More than 150 mobile vaccination teams are going door-to-door, administering the MMR vaccine to households displaying the red flags, or any other red-coloured material.
The effort coincides with the first day of a 48-hour shutdown of businesses and Government services, which has left the roads of the capital Apia largely empty.
Authorities have urged people to stay home and limit non-essential travel.
There are currently 172 measles patients in the country’s hospitals — among them are 19 critically-ill children and three pregnant women.
“Every child that arrives is well-known to people across the hospital, or to the community that’s involved with their care,” Abby Trewin from the Australian National Critical Care and Trauma Response Centre told the ABC.
Ms Trewin is part of an Australian team of healthcare practitioners who have been sent to Samoa to help fight the epidemic.
“It does have an emotional impact on staff, as well as other families around these sick children,” she said.
At least one funeral home in the Pacific Island nation has run out of coffins for children, New Zealand media reported.
PM defends measles response
Prime Minister Tuilaepa Sailele denied his Government could have responded to the crisis sooner. (Supplied: Government of Samoa)
The Government of Samoa has come under fire for its handling of the measles epidemic, amid accusations officials were too slow in responding to the initial outbreak.
Answering questions from reporters at a press conference, Samoan Prime Minister Tuilaepa Sailele rejected claims his Government could have handled the crisis better.
“The measles that we have caught came from a visitor from New Zealand, and so we did not leave it too late,” he said.
Asked by a British journalist why Samoan authorities did not start a mass vaccination program months ago, Mr Sailele tried to change the subject to UK politics.
“What have you written about Brexit? … Before you talk about our problem, talk about your own problem,” he said.
The Prime Minister also defended his Government’s controversial decision to suspend measles vaccinations for several months last year, following the deaths of two children who were later found to have been administered the shots incorrectly.
A nurse had mixed the vaccine powder with an expired anaesthetic, killing the babies.
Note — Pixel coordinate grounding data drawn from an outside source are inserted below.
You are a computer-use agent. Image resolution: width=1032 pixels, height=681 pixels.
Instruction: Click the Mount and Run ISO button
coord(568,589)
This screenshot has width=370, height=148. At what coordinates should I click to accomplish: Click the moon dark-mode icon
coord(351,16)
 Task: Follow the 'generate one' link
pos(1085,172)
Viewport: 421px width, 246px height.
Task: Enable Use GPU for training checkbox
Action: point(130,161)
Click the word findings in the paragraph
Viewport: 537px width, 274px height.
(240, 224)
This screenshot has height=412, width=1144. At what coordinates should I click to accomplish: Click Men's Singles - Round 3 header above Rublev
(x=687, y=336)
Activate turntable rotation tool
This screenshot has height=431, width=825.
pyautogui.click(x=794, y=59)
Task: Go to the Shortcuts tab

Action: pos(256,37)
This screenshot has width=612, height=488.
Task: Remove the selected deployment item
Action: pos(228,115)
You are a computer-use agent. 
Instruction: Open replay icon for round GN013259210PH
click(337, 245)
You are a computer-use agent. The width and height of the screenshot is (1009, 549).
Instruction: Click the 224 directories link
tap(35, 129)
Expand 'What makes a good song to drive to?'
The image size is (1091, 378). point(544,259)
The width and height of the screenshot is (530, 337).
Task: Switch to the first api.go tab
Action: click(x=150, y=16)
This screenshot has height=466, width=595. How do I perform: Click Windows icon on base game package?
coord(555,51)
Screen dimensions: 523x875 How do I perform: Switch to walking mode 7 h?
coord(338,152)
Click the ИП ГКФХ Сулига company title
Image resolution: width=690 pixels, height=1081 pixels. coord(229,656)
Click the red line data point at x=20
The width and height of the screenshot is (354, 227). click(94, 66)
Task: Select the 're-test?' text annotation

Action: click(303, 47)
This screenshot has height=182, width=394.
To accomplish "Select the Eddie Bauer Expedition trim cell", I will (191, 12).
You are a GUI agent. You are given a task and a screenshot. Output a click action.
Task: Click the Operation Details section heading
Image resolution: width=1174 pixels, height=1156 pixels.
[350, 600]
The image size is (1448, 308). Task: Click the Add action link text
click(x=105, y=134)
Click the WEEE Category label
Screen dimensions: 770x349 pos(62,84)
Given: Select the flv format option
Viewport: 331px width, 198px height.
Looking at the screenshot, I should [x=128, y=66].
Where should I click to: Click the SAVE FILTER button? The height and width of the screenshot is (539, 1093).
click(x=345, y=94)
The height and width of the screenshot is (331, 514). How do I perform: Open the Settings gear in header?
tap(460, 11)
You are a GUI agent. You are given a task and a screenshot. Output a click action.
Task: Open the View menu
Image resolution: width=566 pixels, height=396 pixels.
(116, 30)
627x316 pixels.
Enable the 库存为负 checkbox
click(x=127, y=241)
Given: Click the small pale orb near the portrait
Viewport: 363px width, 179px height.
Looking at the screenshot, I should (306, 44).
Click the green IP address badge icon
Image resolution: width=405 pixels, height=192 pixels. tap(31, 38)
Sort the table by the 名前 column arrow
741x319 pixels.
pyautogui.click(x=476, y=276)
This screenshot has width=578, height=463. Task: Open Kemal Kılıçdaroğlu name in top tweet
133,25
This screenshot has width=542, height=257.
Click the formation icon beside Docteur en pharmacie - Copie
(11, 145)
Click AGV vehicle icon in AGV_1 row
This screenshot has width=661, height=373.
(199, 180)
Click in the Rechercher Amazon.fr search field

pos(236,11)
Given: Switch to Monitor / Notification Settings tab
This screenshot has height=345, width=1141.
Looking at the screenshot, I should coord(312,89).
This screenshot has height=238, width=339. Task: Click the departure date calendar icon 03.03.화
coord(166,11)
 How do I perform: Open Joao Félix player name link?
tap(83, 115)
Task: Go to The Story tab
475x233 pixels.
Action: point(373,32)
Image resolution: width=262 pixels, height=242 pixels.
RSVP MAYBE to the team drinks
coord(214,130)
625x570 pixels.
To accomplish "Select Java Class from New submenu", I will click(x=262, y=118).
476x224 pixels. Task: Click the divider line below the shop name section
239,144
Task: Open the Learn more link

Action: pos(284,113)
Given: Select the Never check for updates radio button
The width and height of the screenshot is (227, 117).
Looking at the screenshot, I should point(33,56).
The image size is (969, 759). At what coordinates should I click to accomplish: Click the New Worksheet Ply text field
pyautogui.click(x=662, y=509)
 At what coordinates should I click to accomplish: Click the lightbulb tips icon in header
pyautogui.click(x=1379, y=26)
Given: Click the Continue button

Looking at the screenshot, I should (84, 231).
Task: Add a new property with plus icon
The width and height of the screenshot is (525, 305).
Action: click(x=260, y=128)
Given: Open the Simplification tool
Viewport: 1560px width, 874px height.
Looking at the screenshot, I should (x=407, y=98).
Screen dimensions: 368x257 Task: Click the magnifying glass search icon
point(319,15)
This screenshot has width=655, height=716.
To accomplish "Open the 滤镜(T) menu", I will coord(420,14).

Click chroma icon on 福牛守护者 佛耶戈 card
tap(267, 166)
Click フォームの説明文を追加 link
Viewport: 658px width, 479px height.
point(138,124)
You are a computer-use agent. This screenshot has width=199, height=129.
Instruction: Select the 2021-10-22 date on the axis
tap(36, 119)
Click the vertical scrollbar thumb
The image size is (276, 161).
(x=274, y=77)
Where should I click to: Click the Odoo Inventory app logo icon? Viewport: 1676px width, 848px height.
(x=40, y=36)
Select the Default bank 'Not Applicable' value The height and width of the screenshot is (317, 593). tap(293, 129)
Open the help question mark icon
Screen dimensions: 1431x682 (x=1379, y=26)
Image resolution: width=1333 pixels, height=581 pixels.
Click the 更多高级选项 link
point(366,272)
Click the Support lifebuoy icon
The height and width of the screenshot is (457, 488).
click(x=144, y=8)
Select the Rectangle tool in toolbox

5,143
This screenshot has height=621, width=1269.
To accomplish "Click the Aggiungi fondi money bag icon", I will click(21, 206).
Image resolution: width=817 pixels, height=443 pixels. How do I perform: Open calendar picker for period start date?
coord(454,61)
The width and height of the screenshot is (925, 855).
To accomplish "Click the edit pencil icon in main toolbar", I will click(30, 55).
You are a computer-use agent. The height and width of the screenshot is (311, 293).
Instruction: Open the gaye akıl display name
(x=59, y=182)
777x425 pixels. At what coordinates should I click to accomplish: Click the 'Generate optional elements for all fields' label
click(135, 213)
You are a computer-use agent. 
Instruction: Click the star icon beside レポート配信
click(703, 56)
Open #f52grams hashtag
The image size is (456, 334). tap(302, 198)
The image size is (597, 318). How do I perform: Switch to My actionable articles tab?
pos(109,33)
The two nurses involved in the incident pleaded guilty to manslaughter and were subsequently jailed.
Mr Sailele said when the deaths happened, there were concerns about the safety of Samoa’s vaccine stocks.
“Those two children died, at the same time, there was also suspicion, and not just in Samoa but also those overseas say in America, where a lot of people [were] questioning the vaccines we are using,” he said.
“That is a very, very important consideration.”